Dolly Parton, regina indiscussa del country, si è spenta a Nashville all’età di 80 anni. La notizia della scomparsa è arrivata tramite social dal nipote Bryan Seaver, che ha confermato il peggioramento delle sue condizioni di salute negli ultimi mesi. Già dallo scorso anno Parton aveva drasticamente ridotto le apparizioni pubbliche e cancellato diversi concerti, tra cui una prestigiosa residenza a Las Vegas: il declino fisico era iniziato a marzo dello scorso anno dopo la perdita del marito Carl Dean, l’uomo sposato a 18 anni. Era stato proprio lui ad averle ispirato la gelosia di Jolene. Il capolavoro fu poi reinterpretato in una potente versione rock nel 2023 insieme ai Måneskin.
Parton è stata soprattutto una figura poliedrica: nata nel 1946 a Pittman Center, nel Tennesseee, nel corso della sua carriera lunga sei decenni ha firmato circa 3000 canzoni e venduto più di 100 milioni di dischi. Tra i suoi capolavori assoluti anche I Will Always Love You, scritta per congedarsi da un partner artistico e lasciata reinterpretare e renderla immortale da Whitney Houston. Nel 1980 aveva esordito al cinema con Dalle 9 alle 5, ottenendo anche una nomination agli Oscar per la colonna sonora. A dimostrazione di una mente che non si fermava mai, di recente si era persino data ai romanzi thriller al fianco di James Patterson.

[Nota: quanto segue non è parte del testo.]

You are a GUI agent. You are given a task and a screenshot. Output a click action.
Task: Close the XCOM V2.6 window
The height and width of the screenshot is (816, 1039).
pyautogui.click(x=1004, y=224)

Un’artista che ha sempre saputo rivendicare con orgoglio la sua intelligenza, superando gli stereotipi della “bionda stupida” (come cantava già nel 1966), e facendosi protagonista di uno straordinario riscatto sociale che l’ha portata dalle origini poverissime negli Appalachi fino al successo globale. “Sotto i capelli c’è un cervello, sotto le tette c’è un cuore e sotto il resto c’è il talento”.
L’omaggio della Casa Bianca
Oltre la musica, anche un immenso impegno filantropico: in piena pandemia aveva donato un milione di dollari alla Vanderbilt University per finanziare lo sviluppo del vaccino Moderna per il COVID-19, promuovendo parallelamente programmi internazionali di alfabetizzazione infantile. In un’America fortemente polarizzata, Parton ha rappresentato un elemento di coesione culturale e politica. Nonostante la sua nota distanza dalle politiche trumpiane (e il rifiuto della Medaglia della Libertà), anche il tycoon ha espresso il proprio cordoglio definendola “una perdita enorme per milioni di persone”, ordinando le bandiere a mezz’asta in tutto il Paese per una settimana.